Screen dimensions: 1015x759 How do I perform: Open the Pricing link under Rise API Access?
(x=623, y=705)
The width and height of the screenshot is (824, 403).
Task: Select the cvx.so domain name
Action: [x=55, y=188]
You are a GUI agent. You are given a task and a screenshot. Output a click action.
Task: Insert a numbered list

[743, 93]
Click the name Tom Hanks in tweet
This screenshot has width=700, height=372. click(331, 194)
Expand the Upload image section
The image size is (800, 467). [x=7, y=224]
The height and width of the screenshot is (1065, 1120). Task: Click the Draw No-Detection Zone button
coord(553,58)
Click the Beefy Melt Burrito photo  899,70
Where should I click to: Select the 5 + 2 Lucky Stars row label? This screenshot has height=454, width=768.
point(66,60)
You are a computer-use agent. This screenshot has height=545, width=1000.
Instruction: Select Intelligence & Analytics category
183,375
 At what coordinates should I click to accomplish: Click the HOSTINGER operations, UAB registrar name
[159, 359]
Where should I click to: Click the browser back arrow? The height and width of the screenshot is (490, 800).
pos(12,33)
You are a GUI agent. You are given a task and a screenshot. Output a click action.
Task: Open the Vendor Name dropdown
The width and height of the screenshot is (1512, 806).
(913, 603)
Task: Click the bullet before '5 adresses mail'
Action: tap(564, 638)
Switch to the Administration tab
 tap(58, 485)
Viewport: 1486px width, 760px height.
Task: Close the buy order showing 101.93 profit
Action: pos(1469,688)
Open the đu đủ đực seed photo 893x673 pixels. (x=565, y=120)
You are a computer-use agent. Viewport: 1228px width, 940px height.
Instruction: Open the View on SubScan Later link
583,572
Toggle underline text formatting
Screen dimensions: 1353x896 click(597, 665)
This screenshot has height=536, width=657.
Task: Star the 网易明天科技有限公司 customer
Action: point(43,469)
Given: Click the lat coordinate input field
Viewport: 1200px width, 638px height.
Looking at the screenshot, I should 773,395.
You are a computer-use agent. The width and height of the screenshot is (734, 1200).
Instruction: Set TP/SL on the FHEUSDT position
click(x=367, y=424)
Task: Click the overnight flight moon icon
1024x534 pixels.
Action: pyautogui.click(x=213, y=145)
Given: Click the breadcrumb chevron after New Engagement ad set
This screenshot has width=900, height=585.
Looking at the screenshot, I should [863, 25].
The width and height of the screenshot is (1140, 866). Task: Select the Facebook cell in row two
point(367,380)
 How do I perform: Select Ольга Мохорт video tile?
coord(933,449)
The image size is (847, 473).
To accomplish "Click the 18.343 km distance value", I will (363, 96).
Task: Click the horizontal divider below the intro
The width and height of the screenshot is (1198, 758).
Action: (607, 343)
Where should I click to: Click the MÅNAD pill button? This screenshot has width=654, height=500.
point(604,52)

* _Directions for this task_: Reproduce the records verbatim, starting with the line containing "At what coordinates" and continuing through the line containing "click(x=367, y=424)".

* _Written answer_:
 At what coordinates should I click to accomplish: Click the HOSTINGER operations, UAB registrar name
[159, 359]
Where should I click to: Click the browser back arrow? The height and width of the screenshot is (490, 800).
pos(12,33)
You are a GUI agent. You are given a task and a screenshot. Output a click action.
Task: Open the Vendor Name dropdown
The width and height of the screenshot is (1512, 806).
(913, 603)
Task: Click the bullet before '5 adresses mail'
Action: tap(564, 638)
Switch to the Administration tab
 tap(58, 485)
Viewport: 1486px width, 760px height.
Task: Close the buy order showing 101.93 profit
Action: pos(1469,688)
Open the đu đủ đực seed photo 893x673 pixels. (x=565, y=120)
You are a computer-use agent. Viewport: 1228px width, 940px height.
Instruction: Open the View on SubScan Later link
583,572
Toggle underline text formatting
Screen dimensions: 1353x896 click(597, 665)
This screenshot has height=536, width=657.
Task: Star the 网易明天科技有限公司 customer
Action: point(43,469)
Given: Click the lat coordinate input field
Viewport: 1200px width, 638px height.
Looking at the screenshot, I should 773,395.
You are a computer-use agent. The width and height of the screenshot is (734, 1200).
Instruction: Set TP/SL on the FHEUSDT position
click(x=367, y=424)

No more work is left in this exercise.